Dual Option: Cut Costs, Not Employee Satisfaction

Traditionally, the best of both worlds has been out of reach for employees and companies when it comes to health plan design. Plans designed exclusively by financial officers don’t always address employees’ needs, while plans managed solely by human resources sometimes fail to meet a company’s financial objectives. Fortunately, the landscape is evolving. In the employer-sponsored benefit plan sector, organizations are increasingly seeking solutions that balance both employee satisfaction and cost efficiency.

Over the past two decades, business leaders have faced significant challenges in controlling medical benefit plan costs. Recently, there has been a notable increase in the adoption of the dual-option model. This approach allows employers to offer both a BUCA PPO and a ClaimDOC reference-based pricing plan, giving employees the flexibility to choose their preferred plan. Typically, the RBP option features lower deductibles, reduced out-of-pocket maximums, and decreased paycheck deductions. The popularity of the dual option is rising as escalating premium rates make traditional health plans unaffordable for most working-class Americans.  

The most critical aspect for plan sponsors to keep in mind is benefit design. Sharp and experienced brokers can create options that will influence behavior. They know the more members they can drive to ClaimDOC, the greater the savings. Brokers work with human resources to find the right dollar figures that won’t leave those electing to pay up for the PPO feeling punished while properly reflecting the greater cost per employee that the plan will incur for that selection.

The chart below shows the plan design for one of our dual-option clients. With 682 lives on the plan, 451 chose the RBP option while 231 selected the PPO.

 

September25 IP Chart v1 largetxt sm

Executives, who are often better positioned to manage higher deductibles and greater member cost sharing, tend to select the BUCA PPO option, which generally entails higher contributions from their paychecks. We also do see some adverse selection where high utilizers are taking the PPO. While not ideal for the employer, it’s a small hiccup in a great solution. 
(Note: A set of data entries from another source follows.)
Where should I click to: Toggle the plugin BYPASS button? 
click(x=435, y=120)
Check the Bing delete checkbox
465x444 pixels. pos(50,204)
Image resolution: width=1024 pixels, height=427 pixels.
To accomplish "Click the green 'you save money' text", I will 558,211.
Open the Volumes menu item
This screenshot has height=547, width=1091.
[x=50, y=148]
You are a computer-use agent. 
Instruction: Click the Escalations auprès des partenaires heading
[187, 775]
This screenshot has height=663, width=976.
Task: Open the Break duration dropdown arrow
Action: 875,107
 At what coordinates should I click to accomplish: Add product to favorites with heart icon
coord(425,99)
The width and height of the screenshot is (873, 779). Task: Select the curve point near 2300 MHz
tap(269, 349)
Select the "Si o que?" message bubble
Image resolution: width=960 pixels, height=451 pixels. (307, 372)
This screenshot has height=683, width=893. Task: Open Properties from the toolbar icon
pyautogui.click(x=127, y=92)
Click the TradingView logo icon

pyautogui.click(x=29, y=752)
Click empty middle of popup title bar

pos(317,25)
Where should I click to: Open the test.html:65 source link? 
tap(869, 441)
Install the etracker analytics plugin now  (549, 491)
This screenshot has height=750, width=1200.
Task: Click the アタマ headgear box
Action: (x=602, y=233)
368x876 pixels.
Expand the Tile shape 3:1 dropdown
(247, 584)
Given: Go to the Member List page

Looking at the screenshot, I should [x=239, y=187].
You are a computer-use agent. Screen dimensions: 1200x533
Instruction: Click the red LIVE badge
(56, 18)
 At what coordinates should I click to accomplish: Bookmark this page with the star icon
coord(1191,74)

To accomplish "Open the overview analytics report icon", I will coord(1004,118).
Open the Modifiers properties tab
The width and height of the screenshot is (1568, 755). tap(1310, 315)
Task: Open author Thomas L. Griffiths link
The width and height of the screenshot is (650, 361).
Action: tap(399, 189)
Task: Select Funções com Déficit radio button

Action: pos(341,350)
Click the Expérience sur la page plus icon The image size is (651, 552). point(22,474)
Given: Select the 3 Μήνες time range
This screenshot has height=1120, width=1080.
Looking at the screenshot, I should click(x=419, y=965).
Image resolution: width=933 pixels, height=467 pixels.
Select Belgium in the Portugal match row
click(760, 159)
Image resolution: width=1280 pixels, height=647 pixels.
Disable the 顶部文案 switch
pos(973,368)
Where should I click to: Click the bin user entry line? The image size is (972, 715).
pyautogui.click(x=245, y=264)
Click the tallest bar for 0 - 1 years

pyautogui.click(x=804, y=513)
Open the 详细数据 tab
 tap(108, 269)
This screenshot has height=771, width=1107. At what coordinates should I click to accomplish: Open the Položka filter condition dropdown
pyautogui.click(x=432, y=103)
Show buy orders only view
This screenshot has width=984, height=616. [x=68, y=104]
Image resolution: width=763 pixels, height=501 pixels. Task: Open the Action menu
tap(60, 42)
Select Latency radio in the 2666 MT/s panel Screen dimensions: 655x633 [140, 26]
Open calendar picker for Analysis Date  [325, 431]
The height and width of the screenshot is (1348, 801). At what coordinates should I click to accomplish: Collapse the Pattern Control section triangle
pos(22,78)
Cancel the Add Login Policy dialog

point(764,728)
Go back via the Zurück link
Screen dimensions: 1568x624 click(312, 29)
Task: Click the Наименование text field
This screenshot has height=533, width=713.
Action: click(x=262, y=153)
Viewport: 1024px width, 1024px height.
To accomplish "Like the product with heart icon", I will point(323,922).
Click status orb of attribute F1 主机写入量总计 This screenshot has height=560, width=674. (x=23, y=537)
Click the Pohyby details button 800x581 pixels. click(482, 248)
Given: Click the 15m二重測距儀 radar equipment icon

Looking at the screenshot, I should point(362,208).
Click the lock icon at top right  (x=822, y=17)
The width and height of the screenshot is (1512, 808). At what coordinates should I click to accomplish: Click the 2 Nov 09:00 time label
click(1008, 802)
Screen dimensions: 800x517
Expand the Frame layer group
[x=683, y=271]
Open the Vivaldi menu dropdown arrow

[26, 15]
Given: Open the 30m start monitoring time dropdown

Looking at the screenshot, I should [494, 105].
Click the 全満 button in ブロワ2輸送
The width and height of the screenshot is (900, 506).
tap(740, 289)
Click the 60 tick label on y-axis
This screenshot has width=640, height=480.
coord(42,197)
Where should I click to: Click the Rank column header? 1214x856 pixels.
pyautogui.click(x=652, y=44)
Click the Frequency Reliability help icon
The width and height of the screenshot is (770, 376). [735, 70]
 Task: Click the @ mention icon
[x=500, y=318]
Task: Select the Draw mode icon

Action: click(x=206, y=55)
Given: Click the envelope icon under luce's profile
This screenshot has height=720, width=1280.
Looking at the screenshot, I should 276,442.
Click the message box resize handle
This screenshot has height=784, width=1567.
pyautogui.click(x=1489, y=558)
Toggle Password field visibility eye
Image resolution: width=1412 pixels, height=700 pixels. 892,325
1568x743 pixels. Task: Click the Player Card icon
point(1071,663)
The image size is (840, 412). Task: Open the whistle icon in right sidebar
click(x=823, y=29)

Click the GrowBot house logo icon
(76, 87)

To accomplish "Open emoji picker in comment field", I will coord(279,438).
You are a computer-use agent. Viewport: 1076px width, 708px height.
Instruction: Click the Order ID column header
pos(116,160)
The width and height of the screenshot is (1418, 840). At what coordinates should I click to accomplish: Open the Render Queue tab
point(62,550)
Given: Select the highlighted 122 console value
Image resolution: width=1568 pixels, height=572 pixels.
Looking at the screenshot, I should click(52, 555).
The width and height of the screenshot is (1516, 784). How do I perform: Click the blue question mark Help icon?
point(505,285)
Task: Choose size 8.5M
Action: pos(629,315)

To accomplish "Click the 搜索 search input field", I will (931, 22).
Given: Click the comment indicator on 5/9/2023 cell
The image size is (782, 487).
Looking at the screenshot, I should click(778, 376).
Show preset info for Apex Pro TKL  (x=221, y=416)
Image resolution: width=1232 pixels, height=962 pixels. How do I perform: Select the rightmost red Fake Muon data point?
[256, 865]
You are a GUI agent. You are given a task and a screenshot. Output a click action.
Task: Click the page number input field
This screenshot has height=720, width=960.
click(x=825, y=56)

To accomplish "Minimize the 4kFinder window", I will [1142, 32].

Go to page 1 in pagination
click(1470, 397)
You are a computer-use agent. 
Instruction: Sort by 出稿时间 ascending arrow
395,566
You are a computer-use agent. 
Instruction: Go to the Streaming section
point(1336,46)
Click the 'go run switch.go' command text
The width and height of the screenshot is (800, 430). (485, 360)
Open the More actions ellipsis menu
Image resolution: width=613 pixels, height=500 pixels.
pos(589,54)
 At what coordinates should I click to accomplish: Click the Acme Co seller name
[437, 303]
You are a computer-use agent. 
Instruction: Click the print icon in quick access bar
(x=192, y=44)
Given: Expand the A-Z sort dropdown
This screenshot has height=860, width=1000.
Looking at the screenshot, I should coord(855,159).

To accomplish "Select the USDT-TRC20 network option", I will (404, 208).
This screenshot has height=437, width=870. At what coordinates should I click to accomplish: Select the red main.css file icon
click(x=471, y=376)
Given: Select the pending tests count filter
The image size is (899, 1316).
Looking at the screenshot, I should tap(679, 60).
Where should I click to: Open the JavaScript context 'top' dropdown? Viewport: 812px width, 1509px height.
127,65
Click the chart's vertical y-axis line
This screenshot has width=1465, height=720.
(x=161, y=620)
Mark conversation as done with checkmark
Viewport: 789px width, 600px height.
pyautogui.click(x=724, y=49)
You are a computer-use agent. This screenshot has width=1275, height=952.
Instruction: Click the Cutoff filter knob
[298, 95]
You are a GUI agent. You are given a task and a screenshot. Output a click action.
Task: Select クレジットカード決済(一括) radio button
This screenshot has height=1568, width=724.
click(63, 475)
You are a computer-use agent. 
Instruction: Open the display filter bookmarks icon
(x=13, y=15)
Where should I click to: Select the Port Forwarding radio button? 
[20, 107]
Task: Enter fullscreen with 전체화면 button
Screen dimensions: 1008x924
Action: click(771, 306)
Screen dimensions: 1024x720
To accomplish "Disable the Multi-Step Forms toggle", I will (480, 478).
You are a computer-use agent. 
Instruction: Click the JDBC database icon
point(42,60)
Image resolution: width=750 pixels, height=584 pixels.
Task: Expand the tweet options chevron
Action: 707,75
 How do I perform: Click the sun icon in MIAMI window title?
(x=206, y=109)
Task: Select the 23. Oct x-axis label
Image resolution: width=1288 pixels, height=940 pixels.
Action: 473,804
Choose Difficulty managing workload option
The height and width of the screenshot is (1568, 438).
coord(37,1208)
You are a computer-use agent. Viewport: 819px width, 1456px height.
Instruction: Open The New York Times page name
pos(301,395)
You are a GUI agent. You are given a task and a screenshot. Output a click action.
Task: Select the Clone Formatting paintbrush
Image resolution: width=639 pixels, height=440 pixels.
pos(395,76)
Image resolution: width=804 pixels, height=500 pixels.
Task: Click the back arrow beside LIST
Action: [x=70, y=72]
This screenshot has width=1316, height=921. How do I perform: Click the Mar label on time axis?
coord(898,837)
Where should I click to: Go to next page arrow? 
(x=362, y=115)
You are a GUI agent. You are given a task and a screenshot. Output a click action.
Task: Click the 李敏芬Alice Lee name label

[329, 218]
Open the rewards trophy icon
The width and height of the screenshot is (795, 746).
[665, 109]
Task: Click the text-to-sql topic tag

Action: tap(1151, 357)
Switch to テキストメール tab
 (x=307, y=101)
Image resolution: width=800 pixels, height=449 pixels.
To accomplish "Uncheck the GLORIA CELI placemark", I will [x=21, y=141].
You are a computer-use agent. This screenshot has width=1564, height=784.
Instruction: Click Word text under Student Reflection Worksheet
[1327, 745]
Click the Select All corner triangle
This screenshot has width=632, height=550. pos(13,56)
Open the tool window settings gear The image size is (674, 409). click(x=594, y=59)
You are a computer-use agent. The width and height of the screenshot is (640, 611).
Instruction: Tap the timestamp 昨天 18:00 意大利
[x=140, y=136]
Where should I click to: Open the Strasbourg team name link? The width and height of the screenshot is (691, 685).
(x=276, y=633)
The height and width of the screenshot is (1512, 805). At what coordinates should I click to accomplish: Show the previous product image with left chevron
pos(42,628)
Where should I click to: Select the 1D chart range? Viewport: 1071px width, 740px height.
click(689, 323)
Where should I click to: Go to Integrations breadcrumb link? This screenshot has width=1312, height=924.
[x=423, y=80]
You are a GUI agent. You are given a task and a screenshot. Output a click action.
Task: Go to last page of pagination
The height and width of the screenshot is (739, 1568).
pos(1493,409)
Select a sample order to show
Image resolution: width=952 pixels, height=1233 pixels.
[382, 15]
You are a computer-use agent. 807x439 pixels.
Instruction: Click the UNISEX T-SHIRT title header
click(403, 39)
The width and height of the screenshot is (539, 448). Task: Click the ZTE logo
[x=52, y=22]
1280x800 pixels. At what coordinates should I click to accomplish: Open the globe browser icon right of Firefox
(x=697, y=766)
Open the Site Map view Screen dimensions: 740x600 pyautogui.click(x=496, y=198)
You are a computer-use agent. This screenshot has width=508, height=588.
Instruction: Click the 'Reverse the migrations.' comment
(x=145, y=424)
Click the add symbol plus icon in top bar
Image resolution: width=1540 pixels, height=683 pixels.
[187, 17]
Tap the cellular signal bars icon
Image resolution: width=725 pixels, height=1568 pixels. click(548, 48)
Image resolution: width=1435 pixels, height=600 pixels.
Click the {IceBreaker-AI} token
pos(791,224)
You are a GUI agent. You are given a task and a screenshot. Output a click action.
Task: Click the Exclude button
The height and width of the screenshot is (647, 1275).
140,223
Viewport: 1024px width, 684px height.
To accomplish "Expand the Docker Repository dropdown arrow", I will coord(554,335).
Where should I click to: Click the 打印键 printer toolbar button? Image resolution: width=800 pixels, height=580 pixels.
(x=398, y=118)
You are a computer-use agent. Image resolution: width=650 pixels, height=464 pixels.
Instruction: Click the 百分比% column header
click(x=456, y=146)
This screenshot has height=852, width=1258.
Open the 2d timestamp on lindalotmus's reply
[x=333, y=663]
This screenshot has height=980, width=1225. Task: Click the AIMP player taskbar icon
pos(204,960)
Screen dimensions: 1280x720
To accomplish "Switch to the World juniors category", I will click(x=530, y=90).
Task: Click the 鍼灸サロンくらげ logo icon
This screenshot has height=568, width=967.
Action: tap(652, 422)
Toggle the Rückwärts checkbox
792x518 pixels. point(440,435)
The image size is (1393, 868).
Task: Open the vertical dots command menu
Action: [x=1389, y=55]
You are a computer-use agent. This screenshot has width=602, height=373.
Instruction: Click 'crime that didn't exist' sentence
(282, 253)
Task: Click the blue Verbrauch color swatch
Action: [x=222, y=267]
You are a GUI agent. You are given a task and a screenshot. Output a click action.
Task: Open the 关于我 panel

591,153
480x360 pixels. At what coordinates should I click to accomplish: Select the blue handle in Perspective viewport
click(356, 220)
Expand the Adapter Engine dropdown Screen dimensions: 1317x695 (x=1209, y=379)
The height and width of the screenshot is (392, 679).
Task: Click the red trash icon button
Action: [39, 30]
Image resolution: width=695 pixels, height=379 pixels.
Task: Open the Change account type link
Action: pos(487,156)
Over the last three years, we have added 126 new clients, 24 of which are utilizing a dual-option solution. Why am I talking about a solution only used 19% of the time? Why am I talking about a solution where we don’t make any money on the portion of employees that select the PPO? Because it’s the right thing to do. The most frustrating dynamic in this business over the last 13 years has been brokers not putting options in front of clients. I believe this is a powerful tool that financially benefits members. Any plan sponsor with more than 800 members that hasn’t strongly considered this is not getting good broker advice. 

From a human resources perspective, the challenge of balancing cost savings with talent retention is diminishing. Historically, HR departments expressed concern about switching to RBP plans due to potential employee dissatisfaction and turnover. That element is greatly diminished when employees are given a choice. Also, ClaimDOC’s RBP program, executed with a focus on the member experience, significantly enhances employee satisfaction compared to the types of RBP solutions that were more common in the past. The combination of choice and strong satisfaction in the RBP plan option mostly eliminates the blowback that used to be a concern when adopting a nontraditional solution.  

Typical savings achieved from offering an RBP-only solution are diluted with dual option, however, our clients are still achieving 20%-25% compared to the previous year medical benefit spend. Certainly, this outcome can vary and it’s dependent on offering a strong RBP option and proper plan design.  Regardless, it delivers meaningful progress on cost containment for what is typically the second largest organizational expense after payroll.

One of our clients, a university in the southeast, has seen tremendous savings in its first year on a dual-option plan. After a year on ClaimDOC’s DirectAccess+® plan, the client saved more than $2.3 million. Due to issues with one specific provider, the client decided to switch to a dual-option plan in 2025. The school had a total of 536 lives on the plan, and 437 decided to continue with DirectAccess+. With the dual-option plan, the school is on track to save $2.5 million this year for a total of $4.8 million in savings over two years.

Save money and keep employees happy? Well, it sounds to me like this is going to get a lot more popular in the years ahead.